Peptide-Binding Groove Contraction Linked to the Lack of T Cell Response: Using Complex Structure and Energy To Identify Neoantigens

Using personalized peptide vaccines (PPVs) to target tumor-specific nonself-antigens (neoantigens) is a promising approach to cancer treatment. However, the development of PPVs is hindered by the challenge of identifying tumor-specific neoantigens, in part because current in silico methods for identifying such neoantigens have limited effectiveness. In this article, we report the results of molecular dynamics simulations of 12 oligopeptides bound with an HLA, revealing a previously unrecognized association between the inability of an oligopeptide to elicit a T cell response and the contraction of the peptide-binding groove upon binding of the oligopeptide to the HLA. Our conformational analysis showed that this association was due to incompatibility at the interface between the contracted groove and its ab–T cell Ag receptor.
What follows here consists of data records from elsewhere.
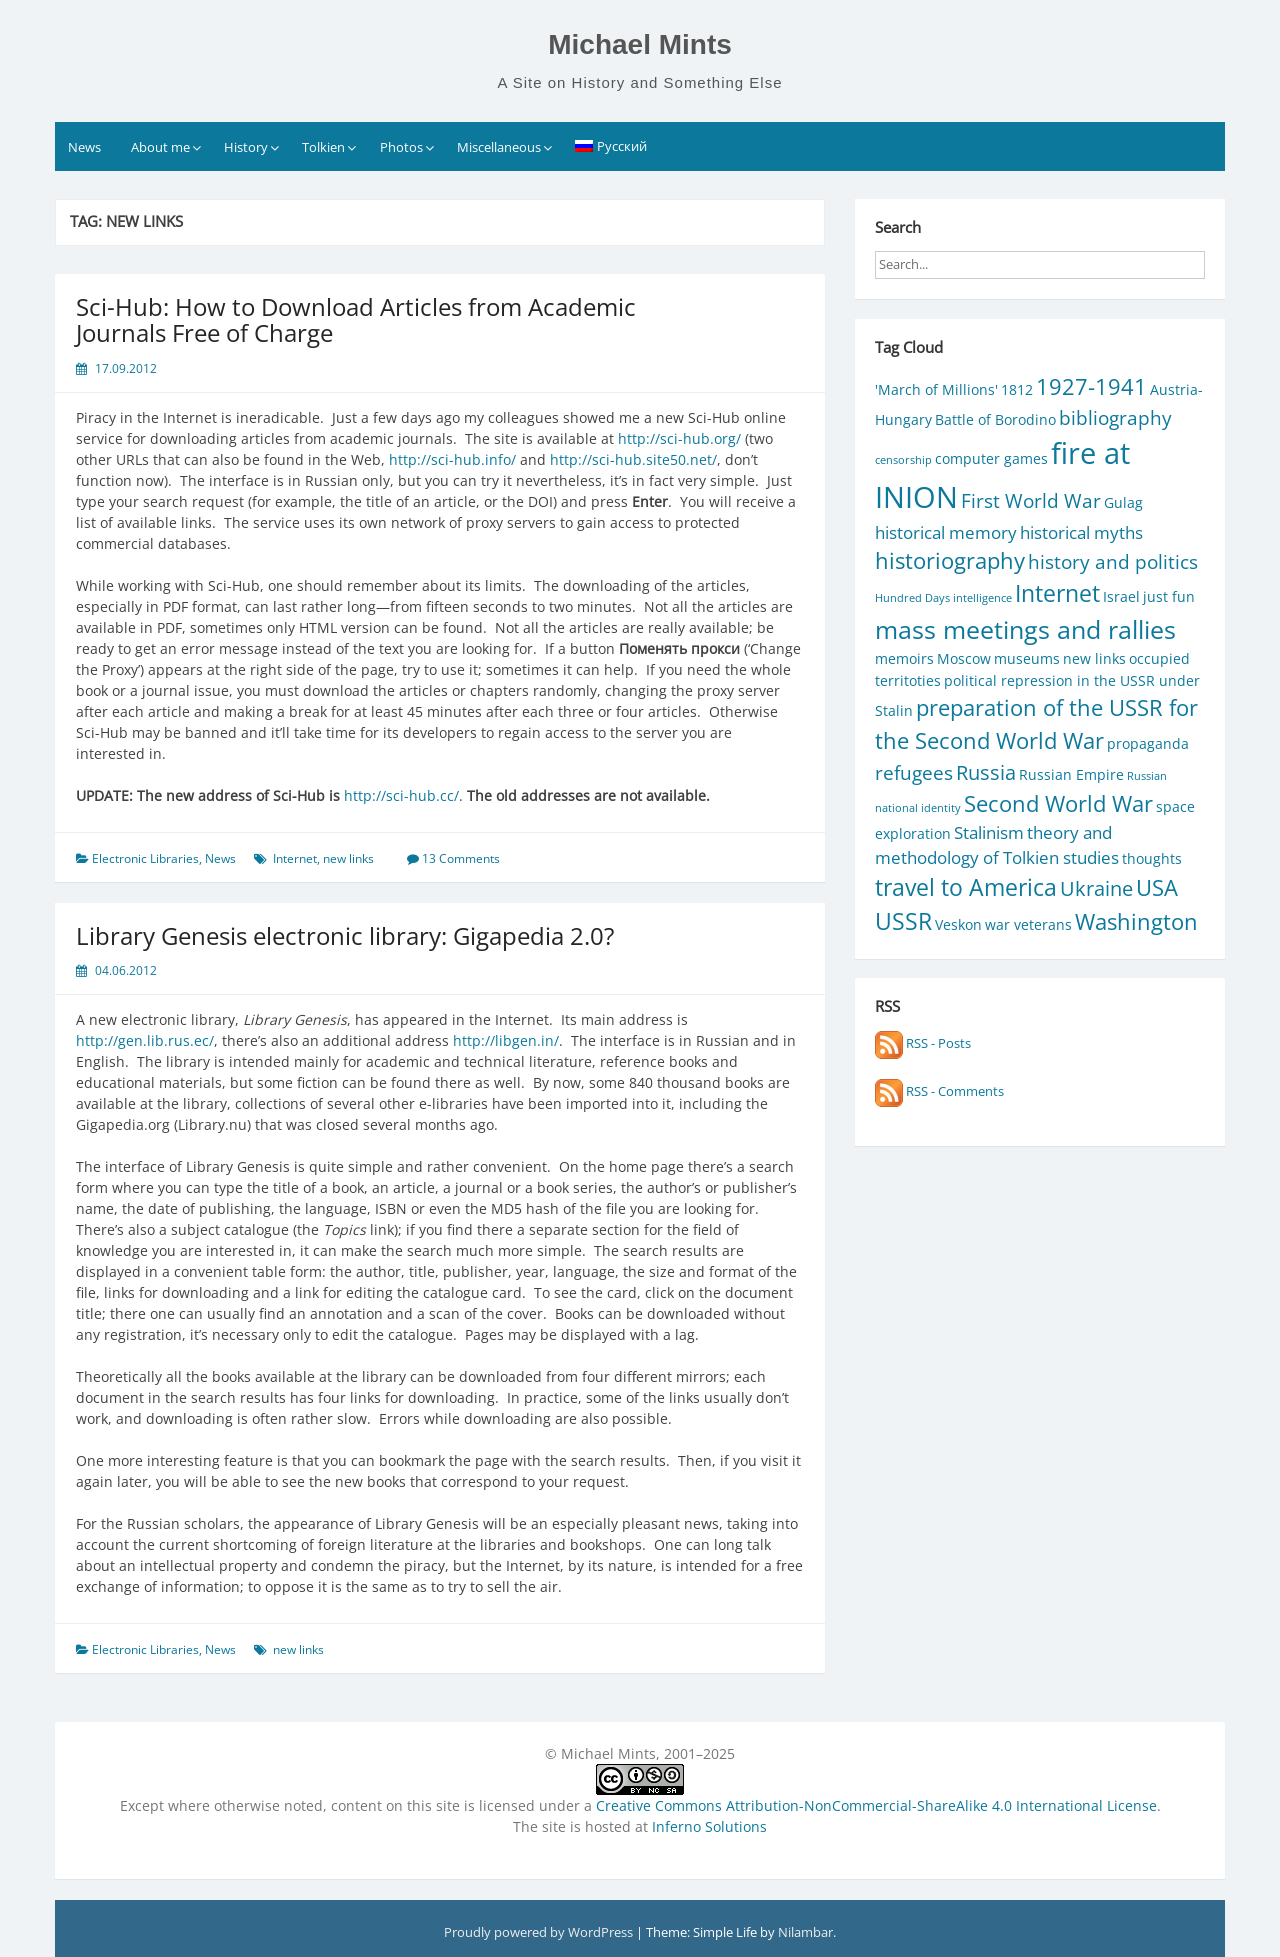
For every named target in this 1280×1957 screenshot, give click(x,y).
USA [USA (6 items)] (1157, 887)
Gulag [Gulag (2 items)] (1123, 502)
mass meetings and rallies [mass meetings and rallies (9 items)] (1025, 629)
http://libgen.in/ (506, 1040)
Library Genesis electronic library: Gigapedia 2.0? (345, 935)
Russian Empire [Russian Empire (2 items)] (1071, 774)
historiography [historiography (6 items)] (950, 560)
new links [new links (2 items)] (1094, 658)
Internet (295, 858)
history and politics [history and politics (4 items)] (1113, 561)
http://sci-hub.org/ (679, 438)
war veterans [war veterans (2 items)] (1028, 924)
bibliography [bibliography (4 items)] (1115, 417)
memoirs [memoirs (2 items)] (904, 658)
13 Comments (461, 858)
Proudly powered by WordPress (540, 1932)
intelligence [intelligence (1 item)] (982, 598)
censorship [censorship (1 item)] (903, 460)
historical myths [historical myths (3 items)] (1081, 532)
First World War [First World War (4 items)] (1031, 500)
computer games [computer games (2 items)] (991, 458)
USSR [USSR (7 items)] (903, 921)
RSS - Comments (939, 1091)
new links (348, 858)
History (246, 147)
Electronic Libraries (145, 858)
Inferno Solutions (709, 1826)
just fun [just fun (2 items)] (1169, 596)
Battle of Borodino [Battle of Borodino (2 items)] (995, 419)
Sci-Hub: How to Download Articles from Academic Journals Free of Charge (356, 319)
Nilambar (805, 1932)
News (84, 147)
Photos (401, 147)
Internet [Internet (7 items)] (1057, 593)
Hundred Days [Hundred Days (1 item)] (912, 598)
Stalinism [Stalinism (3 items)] (989, 832)
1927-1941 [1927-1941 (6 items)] (1091, 386)
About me (160, 147)
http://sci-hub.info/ (452, 459)
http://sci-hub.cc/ (401, 795)
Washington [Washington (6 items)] (1136, 921)
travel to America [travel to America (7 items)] (966, 887)
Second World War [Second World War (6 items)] (1058, 803)
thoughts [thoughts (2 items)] (1152, 858)
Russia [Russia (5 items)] (986, 772)
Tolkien (323, 147)
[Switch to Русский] (611, 146)
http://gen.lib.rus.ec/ (145, 1040)
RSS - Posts (923, 1043)
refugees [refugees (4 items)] (914, 772)
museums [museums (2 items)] (1027, 658)
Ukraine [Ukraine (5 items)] (1096, 888)
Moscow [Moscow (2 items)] (964, 658)
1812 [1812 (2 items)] (1017, 389)
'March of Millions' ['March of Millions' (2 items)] (936, 389)
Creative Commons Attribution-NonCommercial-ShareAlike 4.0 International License (876, 1805)
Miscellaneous (499, 147)
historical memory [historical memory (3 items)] (946, 532)
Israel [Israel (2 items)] (1121, 596)
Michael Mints (640, 44)
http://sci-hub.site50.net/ (633, 459)
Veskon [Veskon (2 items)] (958, 924)
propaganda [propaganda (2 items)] (1148, 743)
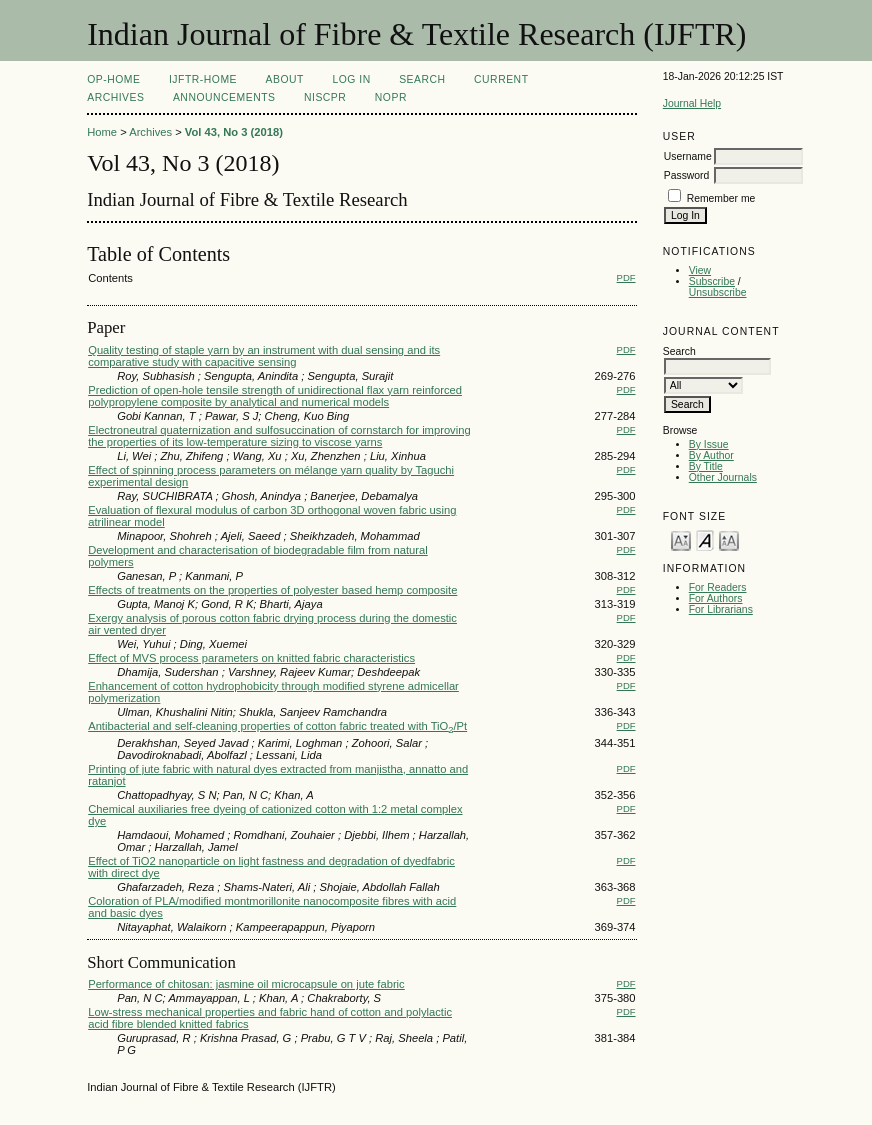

This structural demonstration that having the capability to bind HLA does not guarantee immunogenicity prompted us to develop an atom-based method (SE^FF12MC) to predict immunogenicity through using the structure and energy of a peptide_×HLA complex to assess the propensity of the complex for further complexation with its TCR. In predicting the immunogenicities of the 12 oligopeptides, SE^FF12MC achieved a 100% success rate, compared with success rates of 25–50% for 11 publicly available residue-based methods including NetMHC-4.0. Although further validation and refinements of SE^FF12MC are required, our results suggest a need to develop in silico methods that assess peptide characteristics beyond their capability to form stable binary complexes with HLAs to help remove hurdles in using the patient tumor DNA information to develop PPVs for personalized cancer immunotherapy.